Cancer is the 2nd leading cause of death in the United States. In 2018, an estimated 1.7 million new cases of cancer will be diagnosed in the United States and over 600,000 people will die from the disease. Although many therapeutics exist to treat cancer of varying types, these therapies often fall short of adequately treating the disease and can have detrimental side effects. Our understanding of the genetic pathways regulating tumor cells continues to advance. With these advancements comes a better understanding of pathways regulating cell growth and proliferation of cancer cells.

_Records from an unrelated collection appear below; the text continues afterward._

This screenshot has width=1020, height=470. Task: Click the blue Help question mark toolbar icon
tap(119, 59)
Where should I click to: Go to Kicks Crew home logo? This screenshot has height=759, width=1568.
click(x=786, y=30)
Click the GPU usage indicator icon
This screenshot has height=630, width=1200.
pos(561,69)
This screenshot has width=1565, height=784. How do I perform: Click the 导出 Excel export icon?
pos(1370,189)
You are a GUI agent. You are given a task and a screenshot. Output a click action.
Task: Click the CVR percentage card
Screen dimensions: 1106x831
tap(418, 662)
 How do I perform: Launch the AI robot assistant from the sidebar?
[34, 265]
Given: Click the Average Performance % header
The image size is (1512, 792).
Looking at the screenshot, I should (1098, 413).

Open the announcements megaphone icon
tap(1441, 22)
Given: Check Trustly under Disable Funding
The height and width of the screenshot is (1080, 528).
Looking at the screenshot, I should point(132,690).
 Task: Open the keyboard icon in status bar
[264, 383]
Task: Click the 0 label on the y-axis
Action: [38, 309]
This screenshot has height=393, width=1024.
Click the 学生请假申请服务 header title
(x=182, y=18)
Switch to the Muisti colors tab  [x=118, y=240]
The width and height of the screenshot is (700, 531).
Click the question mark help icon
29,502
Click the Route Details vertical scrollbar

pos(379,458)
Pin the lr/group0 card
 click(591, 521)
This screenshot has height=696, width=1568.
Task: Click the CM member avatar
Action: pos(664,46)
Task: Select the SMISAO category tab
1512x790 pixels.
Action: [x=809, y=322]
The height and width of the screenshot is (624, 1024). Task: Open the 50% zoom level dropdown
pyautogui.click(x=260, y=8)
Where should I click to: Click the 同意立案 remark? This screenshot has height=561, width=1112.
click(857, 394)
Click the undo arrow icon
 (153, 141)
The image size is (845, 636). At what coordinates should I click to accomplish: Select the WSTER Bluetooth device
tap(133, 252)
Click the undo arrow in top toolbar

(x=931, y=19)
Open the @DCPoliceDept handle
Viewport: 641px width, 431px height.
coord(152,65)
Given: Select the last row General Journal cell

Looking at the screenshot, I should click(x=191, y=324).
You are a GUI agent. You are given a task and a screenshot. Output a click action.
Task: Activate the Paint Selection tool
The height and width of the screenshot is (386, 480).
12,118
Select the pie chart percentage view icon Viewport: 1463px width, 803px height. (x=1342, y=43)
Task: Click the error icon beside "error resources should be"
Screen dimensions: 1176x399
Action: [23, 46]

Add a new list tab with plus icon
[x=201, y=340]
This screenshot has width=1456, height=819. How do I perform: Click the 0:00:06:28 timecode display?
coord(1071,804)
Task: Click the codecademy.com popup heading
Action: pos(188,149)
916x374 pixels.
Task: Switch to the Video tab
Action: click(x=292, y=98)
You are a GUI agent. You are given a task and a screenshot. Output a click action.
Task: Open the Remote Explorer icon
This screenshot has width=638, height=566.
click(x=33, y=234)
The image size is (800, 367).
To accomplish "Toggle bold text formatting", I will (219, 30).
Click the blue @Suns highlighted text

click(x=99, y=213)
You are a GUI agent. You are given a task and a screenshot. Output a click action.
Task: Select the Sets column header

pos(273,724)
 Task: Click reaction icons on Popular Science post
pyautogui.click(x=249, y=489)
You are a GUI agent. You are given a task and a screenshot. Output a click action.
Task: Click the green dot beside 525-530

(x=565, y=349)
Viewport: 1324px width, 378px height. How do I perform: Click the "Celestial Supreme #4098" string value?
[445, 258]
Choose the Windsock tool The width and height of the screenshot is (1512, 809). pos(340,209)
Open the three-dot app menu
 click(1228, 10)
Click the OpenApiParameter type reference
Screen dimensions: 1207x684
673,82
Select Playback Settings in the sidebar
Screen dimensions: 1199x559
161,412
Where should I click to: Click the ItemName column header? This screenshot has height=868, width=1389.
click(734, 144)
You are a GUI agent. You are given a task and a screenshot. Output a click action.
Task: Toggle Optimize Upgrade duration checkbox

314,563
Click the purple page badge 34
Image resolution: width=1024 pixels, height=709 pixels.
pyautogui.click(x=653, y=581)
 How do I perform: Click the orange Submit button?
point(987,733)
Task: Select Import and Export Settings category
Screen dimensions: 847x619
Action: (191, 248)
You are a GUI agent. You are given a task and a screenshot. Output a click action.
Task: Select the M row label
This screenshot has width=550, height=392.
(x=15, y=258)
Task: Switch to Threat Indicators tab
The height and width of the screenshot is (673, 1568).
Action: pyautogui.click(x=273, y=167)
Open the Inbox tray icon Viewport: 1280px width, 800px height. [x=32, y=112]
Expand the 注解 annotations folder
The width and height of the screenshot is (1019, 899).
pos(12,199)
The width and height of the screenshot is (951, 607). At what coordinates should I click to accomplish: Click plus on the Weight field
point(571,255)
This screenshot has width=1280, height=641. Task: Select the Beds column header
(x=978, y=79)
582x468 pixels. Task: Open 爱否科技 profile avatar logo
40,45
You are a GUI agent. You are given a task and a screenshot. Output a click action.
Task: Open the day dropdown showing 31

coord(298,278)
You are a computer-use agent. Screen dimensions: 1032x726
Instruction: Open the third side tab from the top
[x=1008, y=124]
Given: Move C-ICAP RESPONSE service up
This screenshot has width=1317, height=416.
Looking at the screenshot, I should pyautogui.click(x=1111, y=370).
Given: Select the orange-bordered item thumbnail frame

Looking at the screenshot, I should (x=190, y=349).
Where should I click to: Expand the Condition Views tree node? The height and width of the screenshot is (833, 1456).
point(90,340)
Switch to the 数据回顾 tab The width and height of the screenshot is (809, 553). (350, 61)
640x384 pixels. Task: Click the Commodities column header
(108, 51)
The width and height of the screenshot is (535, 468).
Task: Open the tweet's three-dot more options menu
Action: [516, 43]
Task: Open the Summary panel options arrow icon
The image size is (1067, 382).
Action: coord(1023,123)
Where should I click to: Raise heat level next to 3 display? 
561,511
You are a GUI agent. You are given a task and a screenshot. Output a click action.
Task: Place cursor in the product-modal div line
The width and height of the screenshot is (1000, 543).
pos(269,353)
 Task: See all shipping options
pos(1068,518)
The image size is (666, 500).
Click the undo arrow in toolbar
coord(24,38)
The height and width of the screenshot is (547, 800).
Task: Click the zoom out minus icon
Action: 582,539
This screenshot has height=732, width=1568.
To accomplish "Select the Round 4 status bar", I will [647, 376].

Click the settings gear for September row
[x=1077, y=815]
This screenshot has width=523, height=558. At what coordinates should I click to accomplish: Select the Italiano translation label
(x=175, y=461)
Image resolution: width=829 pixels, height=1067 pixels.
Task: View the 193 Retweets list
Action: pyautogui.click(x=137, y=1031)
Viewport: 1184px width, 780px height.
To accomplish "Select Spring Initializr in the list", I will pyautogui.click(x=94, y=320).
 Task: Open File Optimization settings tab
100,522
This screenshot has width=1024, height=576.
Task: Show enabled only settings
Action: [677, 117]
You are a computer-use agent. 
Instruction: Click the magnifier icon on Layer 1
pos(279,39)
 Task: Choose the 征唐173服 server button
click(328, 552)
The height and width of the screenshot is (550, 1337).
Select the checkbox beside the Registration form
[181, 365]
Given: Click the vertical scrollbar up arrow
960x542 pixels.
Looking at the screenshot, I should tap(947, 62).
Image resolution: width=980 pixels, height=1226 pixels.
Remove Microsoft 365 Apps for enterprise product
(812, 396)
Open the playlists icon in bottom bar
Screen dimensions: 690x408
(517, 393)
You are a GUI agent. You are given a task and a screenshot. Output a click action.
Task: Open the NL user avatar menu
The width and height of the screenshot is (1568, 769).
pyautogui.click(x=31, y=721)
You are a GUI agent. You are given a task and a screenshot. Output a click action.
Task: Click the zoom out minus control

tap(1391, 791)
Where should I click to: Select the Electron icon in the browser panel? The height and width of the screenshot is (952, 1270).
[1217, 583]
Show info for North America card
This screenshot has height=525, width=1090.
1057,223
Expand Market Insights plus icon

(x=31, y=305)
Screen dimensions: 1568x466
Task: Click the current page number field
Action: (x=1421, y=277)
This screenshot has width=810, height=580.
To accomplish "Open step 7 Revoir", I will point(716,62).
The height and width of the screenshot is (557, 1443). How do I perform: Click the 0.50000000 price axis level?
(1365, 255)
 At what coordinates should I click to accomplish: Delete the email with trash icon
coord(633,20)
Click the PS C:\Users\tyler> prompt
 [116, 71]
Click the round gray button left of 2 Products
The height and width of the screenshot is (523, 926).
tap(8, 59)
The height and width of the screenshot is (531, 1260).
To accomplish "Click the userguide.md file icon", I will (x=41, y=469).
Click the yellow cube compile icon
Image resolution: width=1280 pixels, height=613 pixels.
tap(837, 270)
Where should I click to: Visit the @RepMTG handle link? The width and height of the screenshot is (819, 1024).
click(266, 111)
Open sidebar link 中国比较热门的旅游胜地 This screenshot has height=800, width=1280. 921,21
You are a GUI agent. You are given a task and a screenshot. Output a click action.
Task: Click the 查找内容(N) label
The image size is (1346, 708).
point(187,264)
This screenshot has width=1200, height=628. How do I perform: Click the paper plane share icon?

One specific enzymatic target, Dihydroorotate dehydrogenase (DHODH) was identified as a cell cycle regulator and implicated in cancer growth many years ago. An inhibitor of DHODH, brequinar, to treat cancer were first introduced nearly 60 years ago, however this therapeutic failed to effectively treat the disease. This new technology addresses the shortcomings of brequinar by using a structure-guided approach to better understand how DHODH regulates cell cycle targets. This approach resulted in the discovery of drastically improved DHODH inhibitors targeting specific residues shown to be important for DHODH activation. These novel compounds show promising results as new cancer therapeutics.
Keywords: DHODH, cancer, cell cycle inhibitor, acute myeloid leukemia, AML
Current stage: Research – in vitro
Publication: Madak JT, Cuthbertson CR, Miyata Y, et al. “Design, Synthesis, and Biological Evaluation of 4-Quinoline Carboxylic Acids as Inhibitors of Dihydroorotate Dehydrogenase. Journal of Medicinal Chemistry. 2018. 61(12);5163-5186.